For an example, we will assume that we want to give a model to a group of people. Most people are to be allowed to view the model to see what the current thoughts are but they are not to be able to edit it. Some of them (the editors) are to be allowed to edit it too, to add their thoughts. We will allow them to edit only concepts they add in the same session (since loading the model this time). We will enter the following commands to prepare the model for use:
|stdlevel readonly||Set the starting mode to be read-only.|
|newpass london delsession 1||Set up one of the passwords to be “london” with the ability to create concepts and delete those entered in the current session. (The other password is not set, so it will remain dormant.)|
|superpass consult||Set the supervisor password to “consult”. Do not forget this password! This activates the security system, but you are still in supervisor mode. Use “Logout” to test the model.|
The model can now be saved and put on the server for the group to use. You will probably want to turn on the name facility, and auto-prompting, so that sharing works better. When a user loads the model, it will be in read-only mode, which is how we want most people to use it. When one of the editors wishes to add to the model, they simply enter the password:
|login london||Enter the password to be able to add to and edit the model. (The actual rights are determined by the supervisor earlier.|
Concepts may now be entered and edited. When finished, simply close the model – a specific logout is not needed unless you want to leave the model with someone in read-only mode.

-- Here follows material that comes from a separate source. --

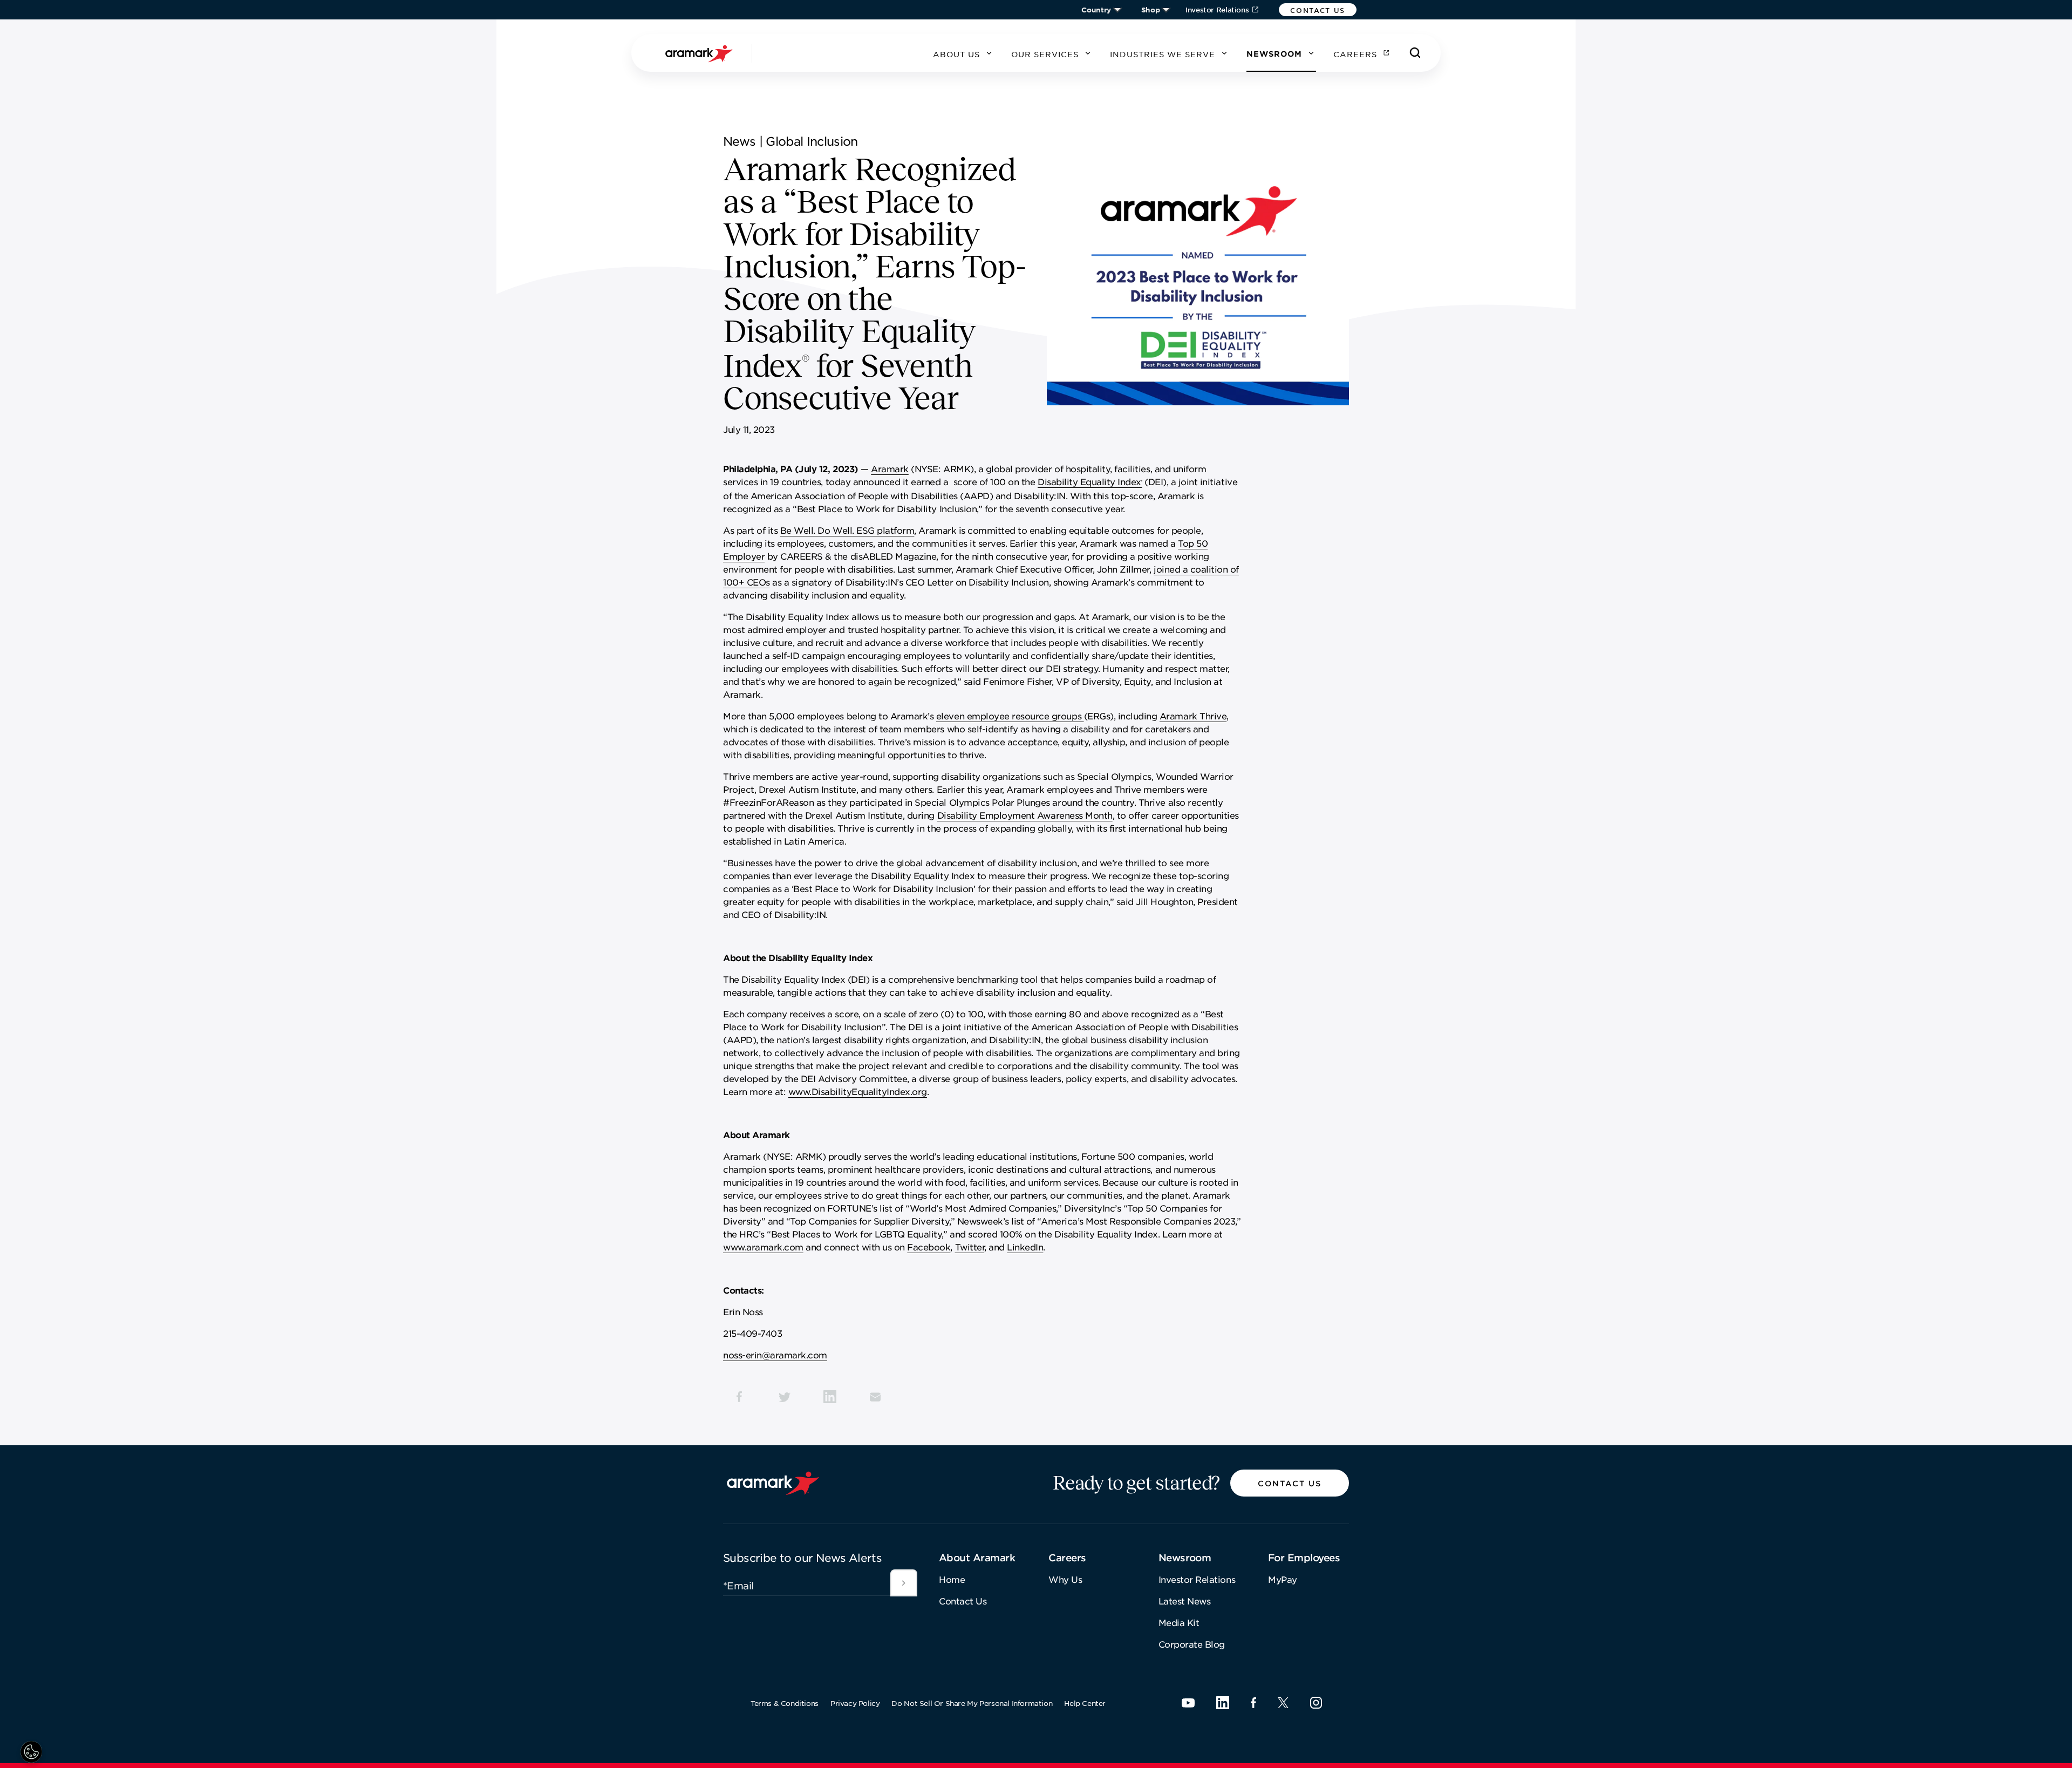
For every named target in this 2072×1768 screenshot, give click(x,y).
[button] (1318, 9)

Logging in using the supervisor password will allow you to change any aspect of the model. If you are at the computer of one of the group who you are restricting, then you will want to use the logout facility to return to the default mode (or login using another password).

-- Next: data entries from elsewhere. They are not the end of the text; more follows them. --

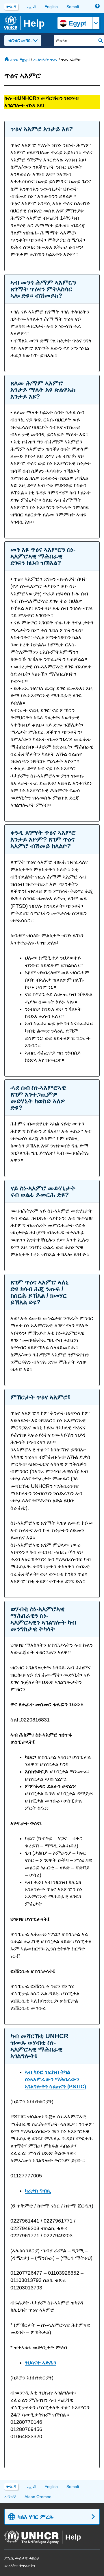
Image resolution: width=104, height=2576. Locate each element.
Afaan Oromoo (38, 2496)
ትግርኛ (11, 6)
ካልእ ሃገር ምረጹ (35, 2516)
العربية (31, 6)
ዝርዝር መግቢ (19, 40)
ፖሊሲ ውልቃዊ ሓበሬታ (22, 2558)
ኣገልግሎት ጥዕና (45, 59)
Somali (72, 6)
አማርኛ (10, 2496)
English (51, 6)
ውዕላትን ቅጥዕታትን (20, 2565)
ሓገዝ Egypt (20, 59)
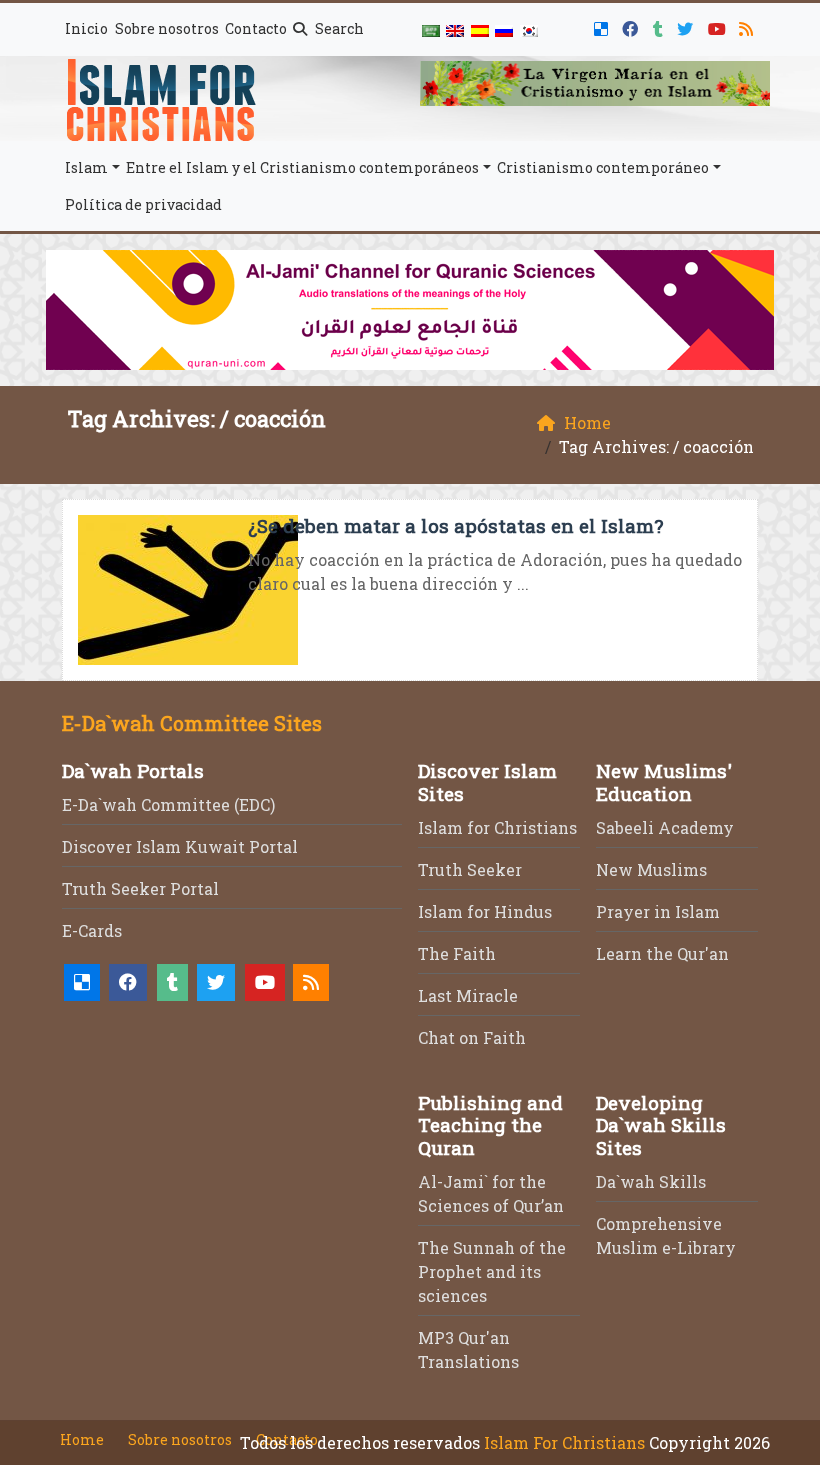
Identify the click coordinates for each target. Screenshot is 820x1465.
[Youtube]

How do I remove access control?
If you wish to remove password control from the model you must login as the supervisor, and then use the nopassword command. Make sure you save the model after doing this.
|login consult||Log in as the supervisor|
|nopassword||Remove access control|
Is password control secure?
This systems is designed to help people manage who can edit models co-operatively. It is not designed to provide tough security, and it is not “bulletproof” – an export user can work round some of the restrictions. It is however a useful tool to help groups manage the workflow associated with models.